[To do]:
A: Decide whether each statement below agrees with the passage on genetically engineered food regulation: (i) the Brazil-nut allergen engineered into soybeans was hard to detect; (ii) allergens or other harmful genes from non-food sources are harder to detect; (iii) the main issue is the safety of the current few GE foods. For each, answer yes or no and quote the words of the passage that decide it.
B: Revise the stretch of the passage on genetically engineered food regulation from "Some scientists and" through "food supply before.", putting "biotech sector" in place of "food industry".

[Quoted passage]:
Some scientists and the food industry have argued that this is enough, or more than enough (many would like to roll back the regulations we already have). This is a matter of debate, because there is a lot we don’t know about whole-food safety or the risks from the wide range of different engineered genes that may be coming and have never been in our food supply before.

There is, however, no doubt that harmful genes can be introduced into our food through GE, as when a Brazil-nut allergen was engineered into soybeans. That was easy to detect because the gene came from a food. Detecting allergens or other harmful genes from non-food sources is a bigger challenge. The issue is not mainly about the safety of the current few GE foods, but rather whether our regulations will ensure the detection of harmful GE foods in coming years when many new genes hit the market. Many of these genes may be harmless, but consumers are justified in questioning the adequacy of current regulations to detect possibly harmful GE foods.

[Dataset extract]:

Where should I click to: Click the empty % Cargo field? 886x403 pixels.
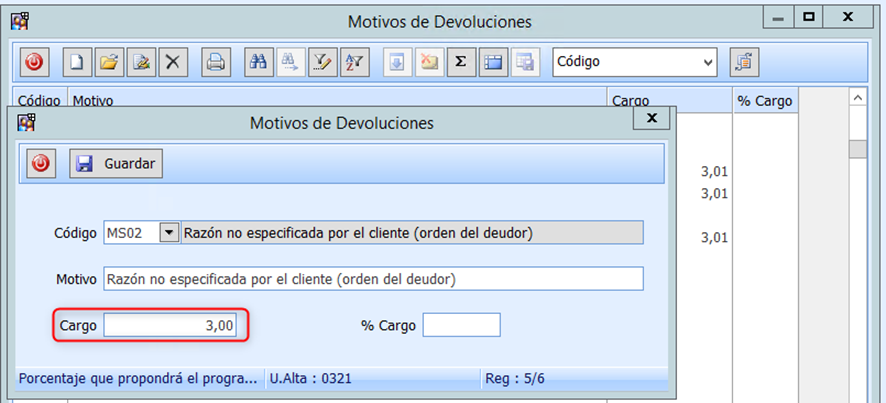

[Per-task outputs]:
A:
(i) No: "That was easy to detect because the gene came from a food."
(ii) Yes: "Detecting allergens or other harmful genes from non-food sources is a bigger challenge."
(iii) No: "The issue is not mainly about the safety of the current few GE foods"

B:
Some scientists and the biotech sector have argued that this is enough, or more than enough (many would like to roll back the regulations we already have). This is a matter of debate, because there is a lot we don’t know about whole-food safety or the risks from the wide range of different engineered genes that may be coming and have never been in our food supply before.